Can't keep this bad boy down: ZeroAccess botnet back in business

After a six-month break the ZeroAccess botnet resumes click-fraud activity

A peer-to-peer botnet called ZeroAccess came out of a six-month hibernation this month after having survived two takedown attempts by law enforcement and security researchers.

At its peak in 2013, ZeroAccess, also known as Sirefef, consisted of more than 1.9 million infected computers that were primarily used for click fraud and Bitcoin mining.

That was until security researchers from Symantec found a flaw in the botnet's resilient peer-to-peer architecture. This architecture allowed the bots to exchange files, instructions and information with each other without the need for central command-and-control servers, which are the Achilles' heel of most botnets.

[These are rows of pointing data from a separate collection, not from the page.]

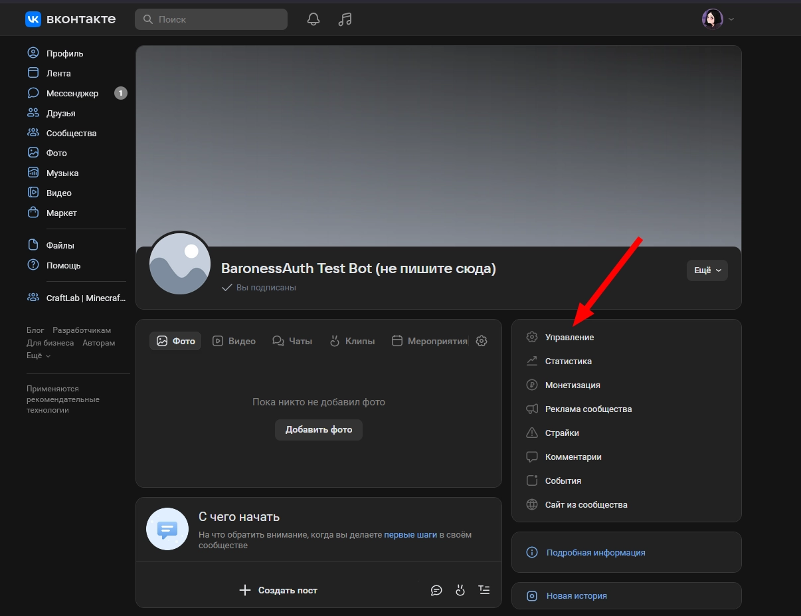Follow the первые шаги link
The width and height of the screenshot is (801, 616).
point(410,534)
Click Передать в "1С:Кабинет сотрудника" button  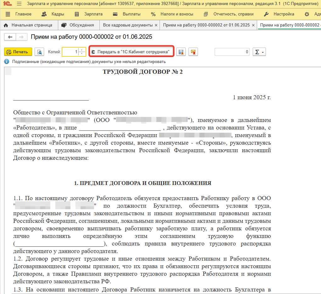(x=131, y=52)
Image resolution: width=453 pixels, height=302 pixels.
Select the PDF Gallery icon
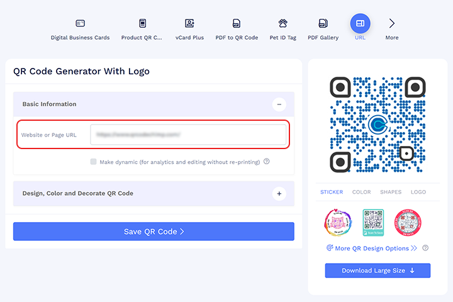[x=323, y=24]
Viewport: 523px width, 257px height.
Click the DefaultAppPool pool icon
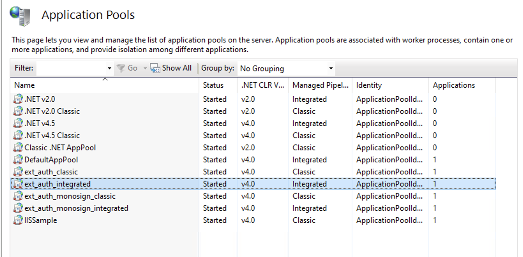(18, 159)
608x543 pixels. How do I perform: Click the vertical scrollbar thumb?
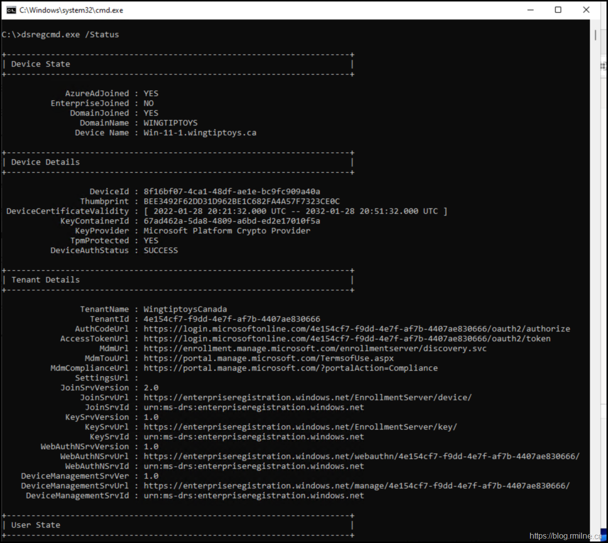[595, 35]
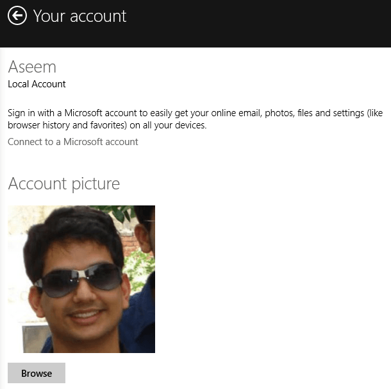Click the Browse button
391x389 pixels.
point(37,373)
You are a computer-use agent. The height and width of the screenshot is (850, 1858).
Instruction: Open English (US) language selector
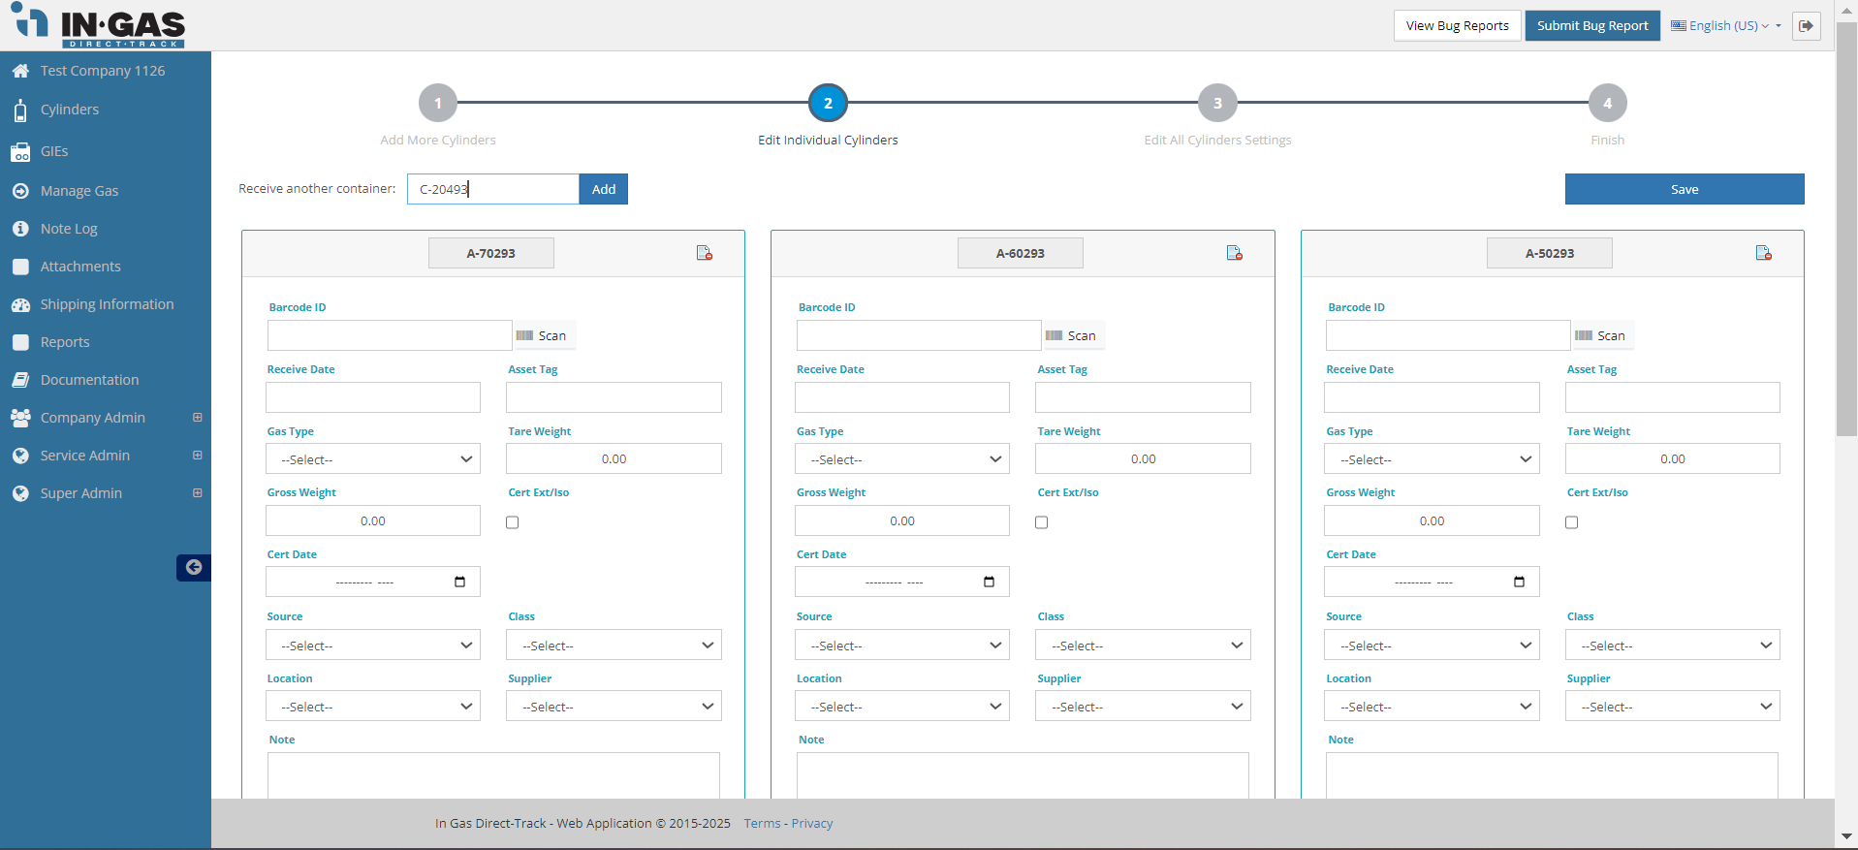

By exploiting the flaw, Symantec managed to detach over half a million computers from ZeroAccess in July 2013 and launched an effort to clean them up in cooperation with ISPs and CERTs.

In December that same year the FBI, Europol, Microsoft and several security vendors launched a second operation that further crippled the botnet and led to those behind it capitulating. The botnet operators actually sent an update to the infected machines that contained the message "WHITE FLAG."

"We believe [that action] symbolizes that the criminals have decided to surrender control of the botnet," Richard Domingues Boscovich, assistant general counsel with the Microsoft Digital Crimes Unit, said at the time in a blog post.

It didn't last long. Cybercriminals reactivated the botnet and used it between March 21 and July 2, 2014, but then -- silence. Until now.

The botnet was reactivated on January 15, when it "again began distributing click-fraud templates to compromised systems," researchers from Dell SecureWorks said in a blog post Wednesday.

To perpetrate click fraud, malware displays ads on infected computers and clicks on them, masking the clicks as legitimate user actions in order to generate advertising income for the botnet operators.

ZeroAccess is only a shadow of its former self, as the attackers did not attempt to infect new systems since December 2013. However, the new activity this year indicates that they haven't completely given up on it.

The Dell SecureWorks researchers observed 55,208 unique IP addresses participating in the botnet between January 17 and January 25 -- 38,094 corresponding to compromised 32-bit Windows systems and 17,114 to 64-bit systems. The top ten affected countries are Japan, India, Russia, Italy, the U.S., Brazil, Taiwan, Romania, Venezuela and Germany.

"Although the threat actors behind ZeroAccess have not made any measurable attempts to augment the botnet in more than a year, it remains substantial in size," the SecureWorks researchers said. "Its resiliency is a testament to the tenacity of its operators and highlights the danger of malware using P2P networks."